Excerpted text →
Those who know me know that I have been opposed to the Team Canada berth for a number of years. There are a few reasons:

I've been convinced by the arguments of elite players that giving teams a spot one level below the national level is OK if that doesn't eliminate spots that otherwise would be available, but I could never see the CFL, for example, offering last year's Grey Cup finalists a free pass into the playoffs the following season. It makes people question curling as a sport.

There is also the anomaly in an Olympic year where there are two Team Canadas and the one that doesn't go to the Olympics gets the free pass into the Scotties next year. That's a complete head scratcher from a sporting perspective. Give the berth to the one that finished higher in their international championship? I could live with that. Have a best of three playoff between the two teams around Canada Cup time? Also a reasonable solution. However, Curling Canada clearly doesn't see this as a problem. It is another thing that makes the Team Canada berth less legitimate.

What about results? From 1986 (when Team Canada was added to the Scott/Scotties) to 1999, the team who had the Team Canada berth won twice and both times went on to Gold at the Worlds. In the past 16 years however, the results have been substantially different:

2000–2015 Gold Silver Bronze No Medal
Team Canada 2 2 1 2
Association Champion 3 2 3 1

What we see is that Team Canada won the Scotties more times but arguably could not match that performance level at Worlds, even with their experience at the event. My conclusion: the only reason to keep Team Canada in the National Championships, especially while relegation is in place, is for strength of field. If strength of field is the reason, however, then there should be more than just one non-Member Association berth.

That is the rabbit hole Frank Roch goes down when he suggests expanding the field to 24 teams. There's only one problem with this idea, and it's a big one: money. The cost to transport and house that many teams plus the extra volunteer hours needed to support that many people make his plan unworkable. I would think 16 teams would be the functional limit.

My previous stance was that the best solution, should a Team Canada berth still be desired, would be to give it to the winner of the Canada Cup from the Fall. It would give that event more meaning and I would have no problem giving the past Scotties winner (and the Olympic representative in applicable years) an automatic berth into the event. It requires a team to earn their way into the national championship and to be playing at a high level in that season. It also gives them plenty of time to qualify for "provincials" if they don't happen to win that spot.

That is still a reasonable stance, and I would rather see that happen than have nothing change. Upon further contemplation, however, I think a more radical change would suit Canada better—radical enough that I am certain many of you are not going to like it, particularly if you serve or have served one of the Member Associations directly. It reflects the fact that Canada can no longer expect to just show up to Worlds and medal.

Changing Perspective

It occurred to me that I was looking at this all wrong. The question is simply, "how does Canada send its best to Worlds every year?" It should presuppose nothing. The Americans currently select their representatives to Worlds based on points. Some European countries have the national coaches select their representative. In Canada, just sending the top-ranked team would probably not pass muster, so the constraint I'll add is that there will be a competition for the spot.

Work to do → In the excerpt on the Team Canada curling berth, how many teams does the writer consider the functional limit for the national championship field?

Screenshot and document pointing data →
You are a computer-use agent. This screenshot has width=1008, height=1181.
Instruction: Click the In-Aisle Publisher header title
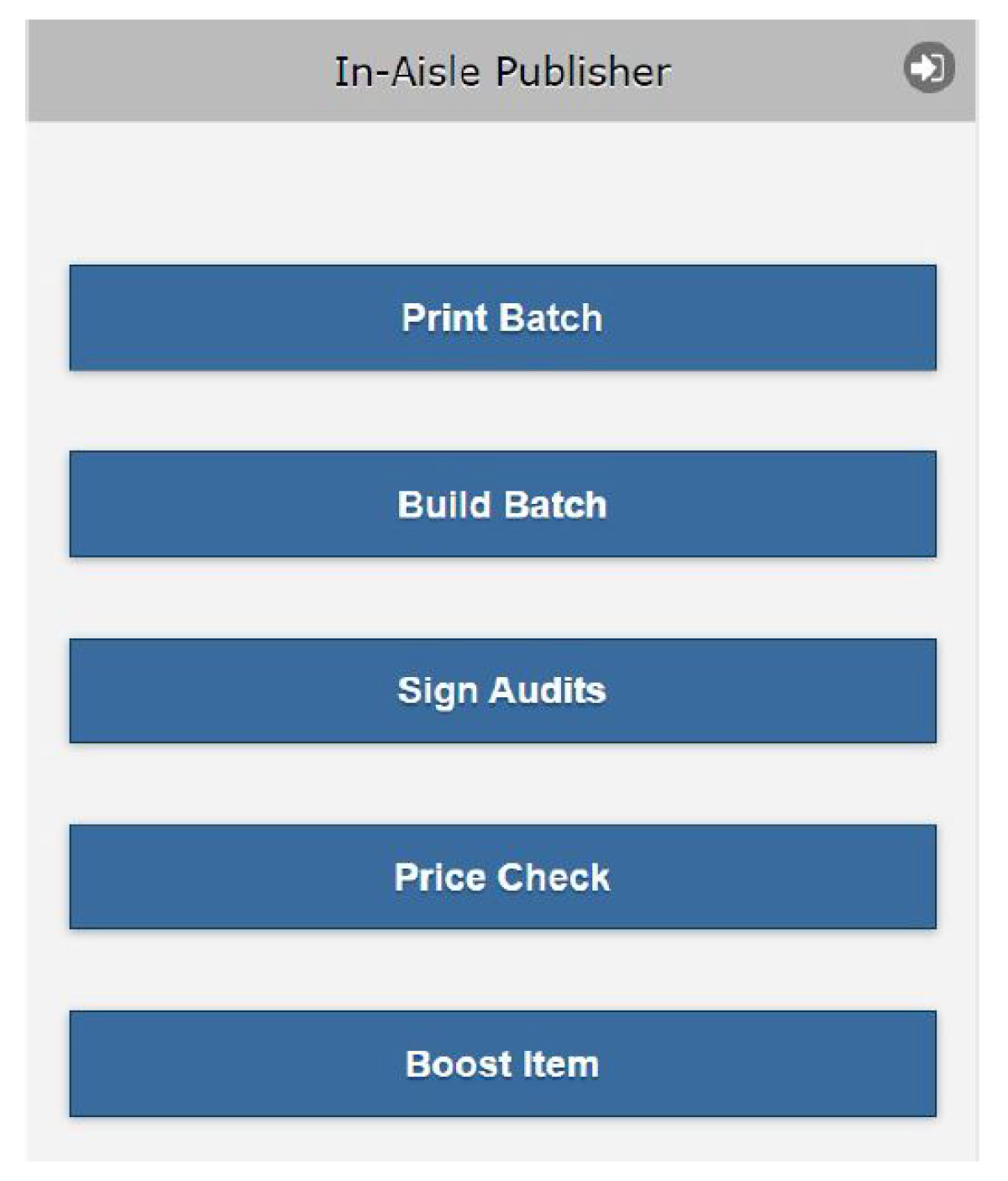[502, 71]
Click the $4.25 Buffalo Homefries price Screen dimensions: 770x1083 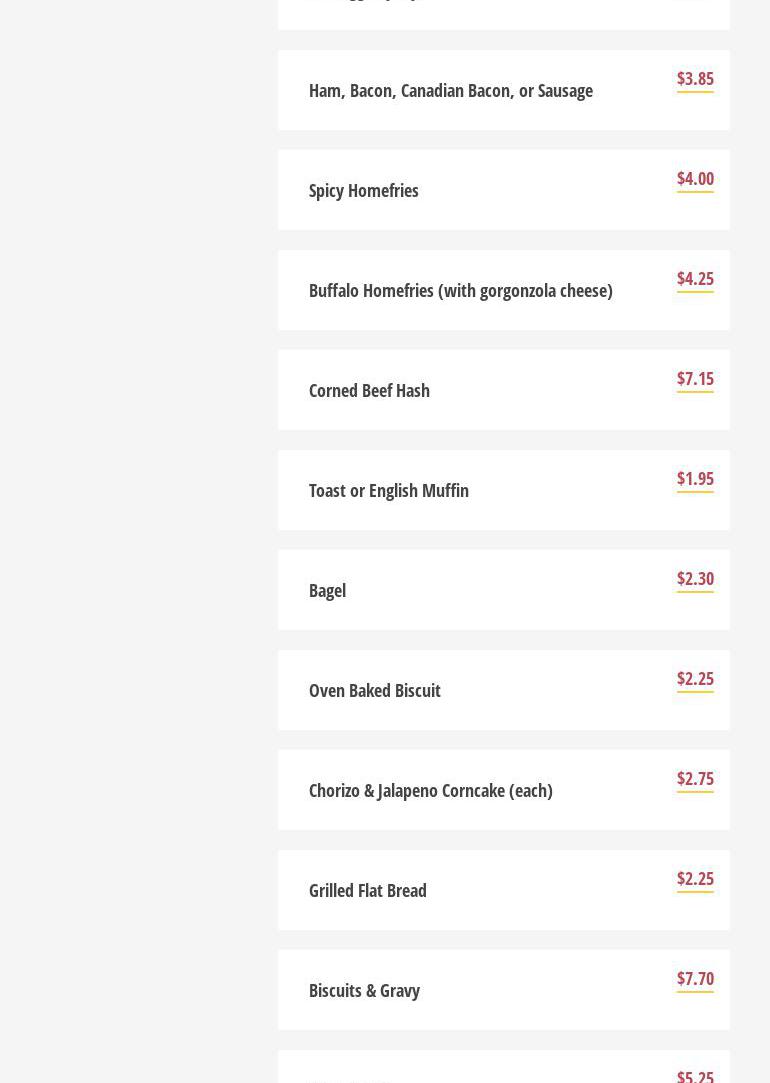[695, 279]
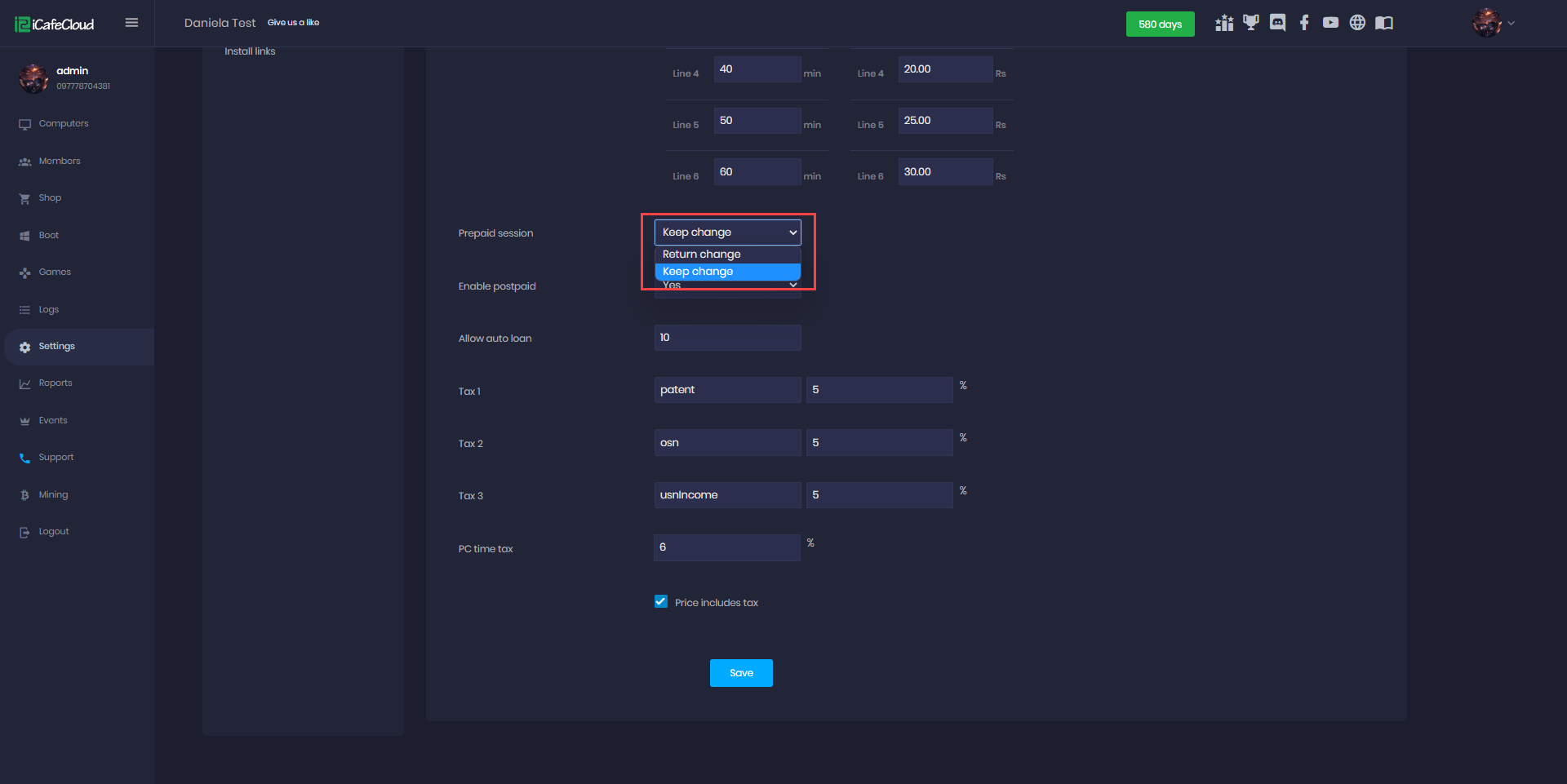
Task: Click the Save button
Action: (740, 673)
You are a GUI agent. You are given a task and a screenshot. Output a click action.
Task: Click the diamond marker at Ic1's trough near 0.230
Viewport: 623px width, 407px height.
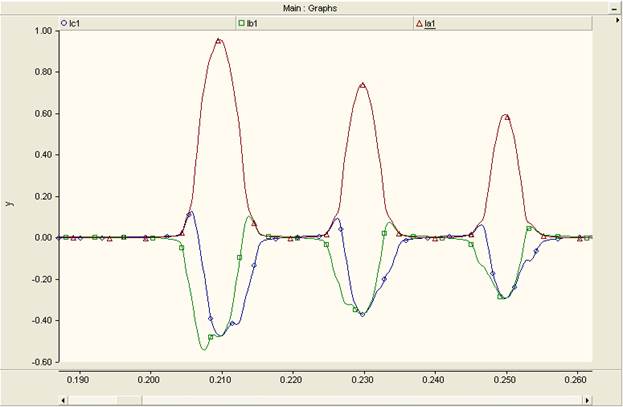click(362, 314)
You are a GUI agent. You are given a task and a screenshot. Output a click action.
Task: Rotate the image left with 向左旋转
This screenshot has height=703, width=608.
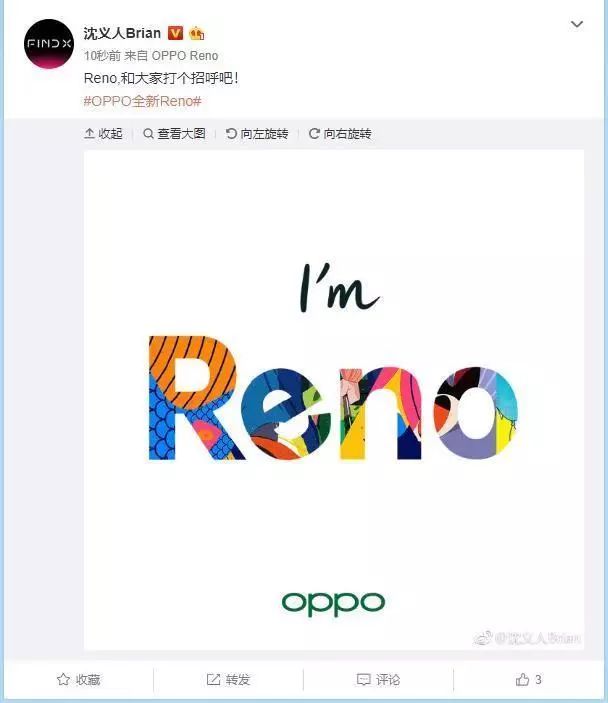coord(256,134)
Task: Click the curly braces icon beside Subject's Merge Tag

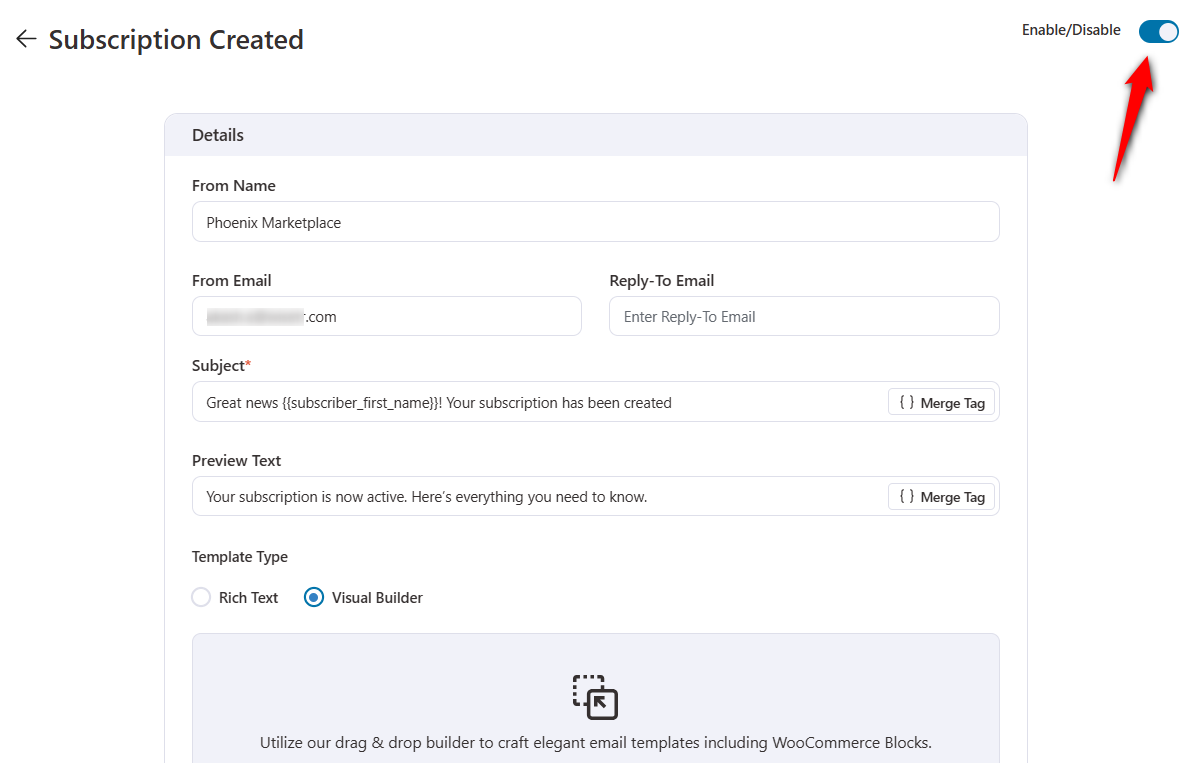Action: pyautogui.click(x=908, y=402)
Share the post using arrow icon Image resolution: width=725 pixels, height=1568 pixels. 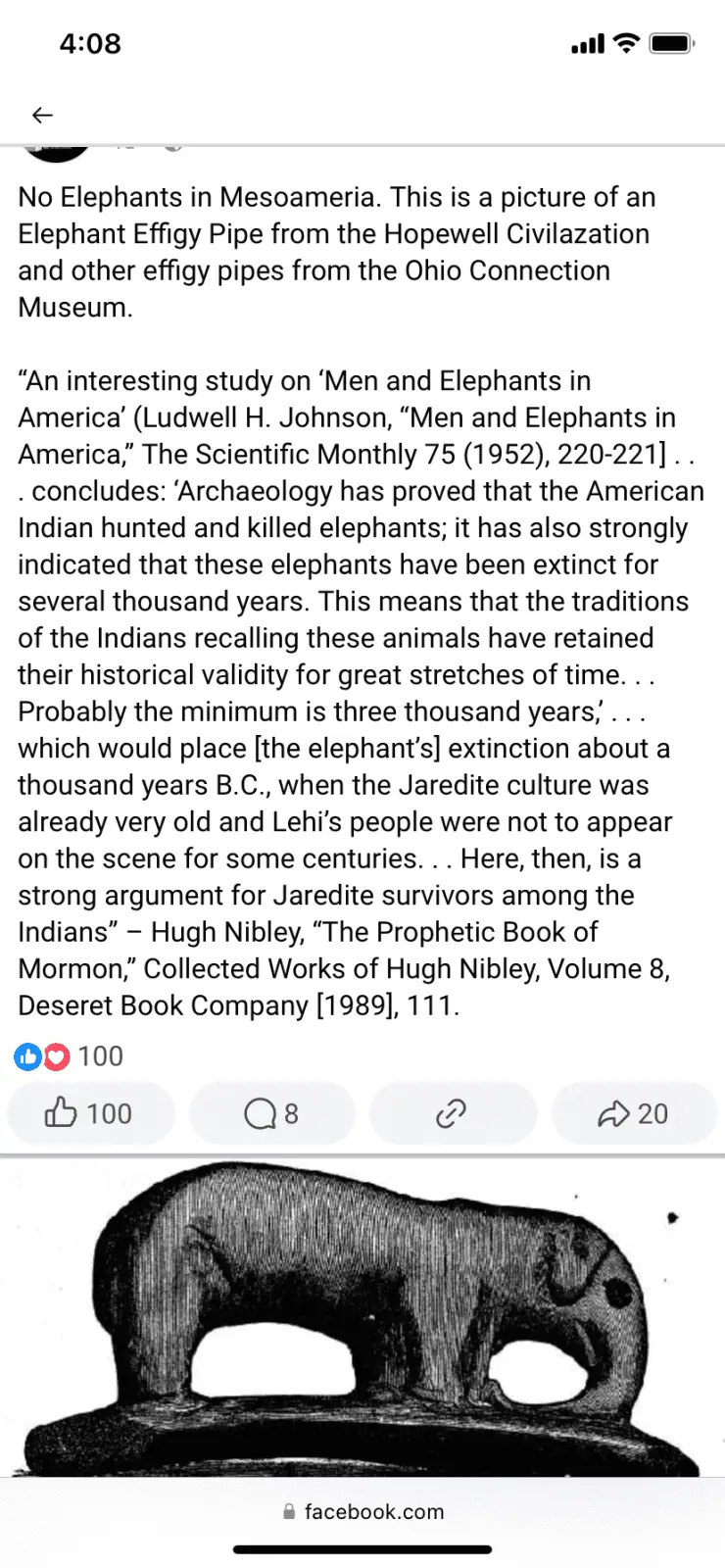[633, 1113]
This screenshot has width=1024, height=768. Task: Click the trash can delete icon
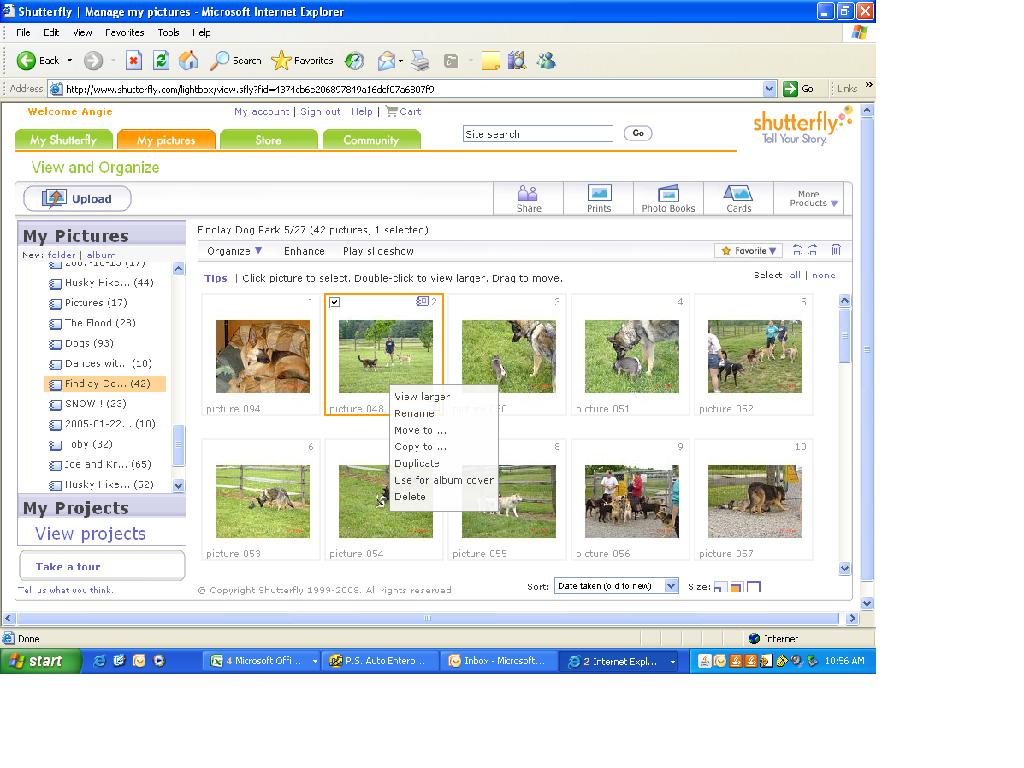tap(836, 251)
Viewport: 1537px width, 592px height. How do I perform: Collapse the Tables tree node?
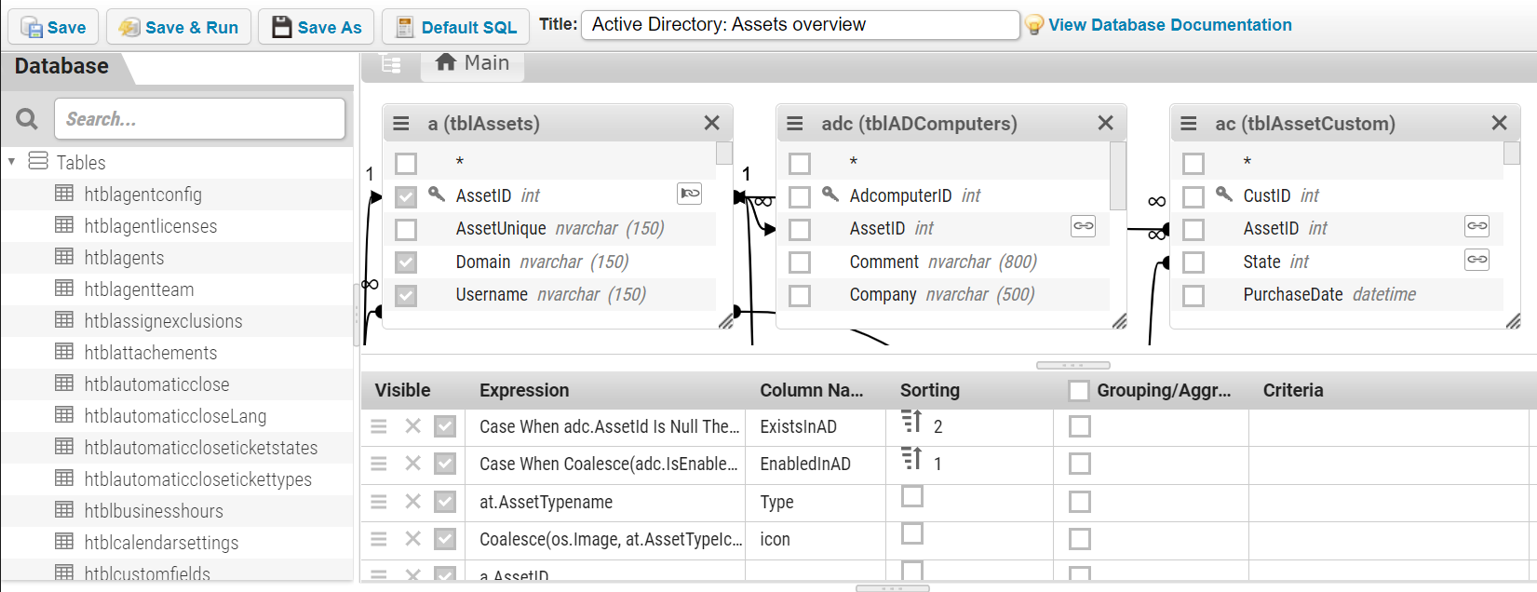click(x=12, y=162)
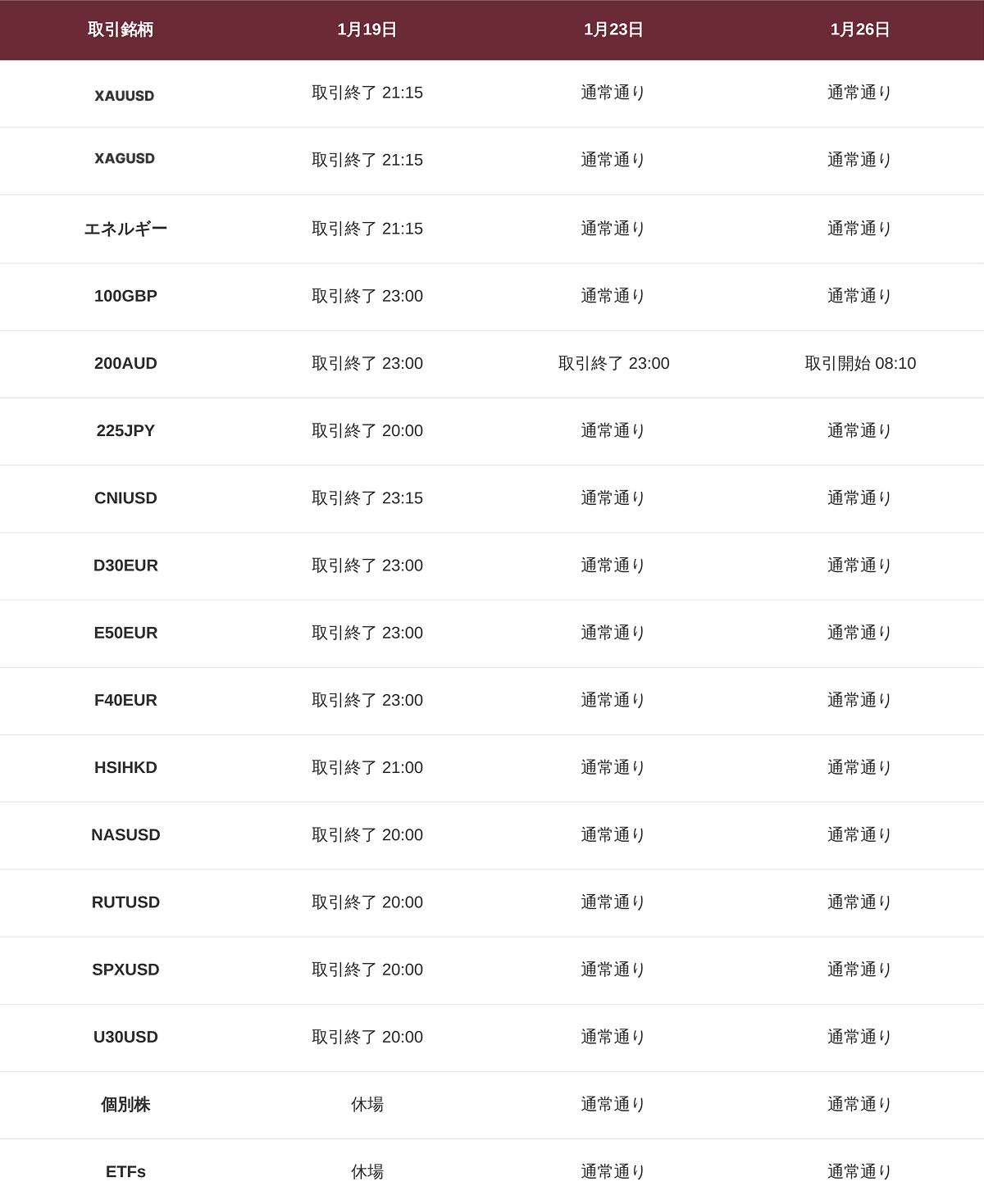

Written response → 16 teams.